• _Your task_
According to the appeal judgment below, what maximum output did the Dynajet record for the cycle?

• _Reading text_

######

TRAFFIC LAW - OFFENCES - PARTICULAR OFFENCES - BICYCLE RIDERS
APPEAL AND NEW TRIAL - NEW TRIAL - IN GENERAL AND PARTICULAR GROUNDS - PARTICULAR GROUNDS - IMPROPER ADMISSION OR REJECTION OF EVIDENCE
Appeal against magistrate’s findings of guilt with respect to offences of driving an unregistered and uninsured motor vehicle – appellant riding a power-assisted pedal cycle which she had assembled and tested herself – whether output of cycle was proved to exceed 200 watts – whether magistrate correct to treat dynamometer as a notorious scientific instrument attracting presumption of accuracy – whether dynamometer proved to be accurate – whether condition of cycle at time of testing the same as at date of alleged offending – whether appellant’s defence supported by her own evidence was afforded adequate analysis.
Held: appeal allowed - findings of guilt set aside and acquittals substituted - magistrate erred in presuming accuracy and in relying on evidence as to suitability and accuracy of dynamometer - cycle in much deteriorated condition at time of return to appellant - appellant’s defence not adequately considered.
Motor Vehicles Act 1959 (SA) s 5, s 9(1), s 102(1); Motor Vehicles Regulations 2010 (SA), referred to.
EMMERSON v POLICE
[2015] SASC 161Magistrates Appeal:
Criminal
VANSTONE J: On the morning of 3 December 2013 at about half past ten, the appellant was riding her power-assisted pedal cycle bearing the name “Lil Harley” along Mortlock Terrace, Port Lincoln. She was observed by Senior Constable Cusack. He “deemed” the output of the cycle engine to be more than 200 watts and stopped the appellant. After inspecting the cycle and speaking to the appellant, the officer issued an infringement notice for driving an unregistered and uninsured motor vehicle. He also seized the cycle as evidence.
Just short of three months later the cycle was brought by Senior Constable Paterson to Adelaide so that its output could be measured. It was taken to the premises of “Competition Conversions” at Thebarton. The proprietor of that business, Mr McConnell, tested it by placing it on a Dynajet brand 250i dynamometer (the Dynajet). He produced a graph from a computer attached to the Dynajet, which recorded the maximum output as an average of 1.29 horsepower, equating to about 961 watts.

######

Dataset entries
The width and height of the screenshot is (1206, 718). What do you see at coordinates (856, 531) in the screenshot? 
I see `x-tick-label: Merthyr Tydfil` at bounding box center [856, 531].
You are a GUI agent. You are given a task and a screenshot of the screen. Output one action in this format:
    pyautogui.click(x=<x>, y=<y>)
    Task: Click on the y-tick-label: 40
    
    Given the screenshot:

######

• _Solution for this problem_
An average of 1.29 horsepower, equating to about 961 watts.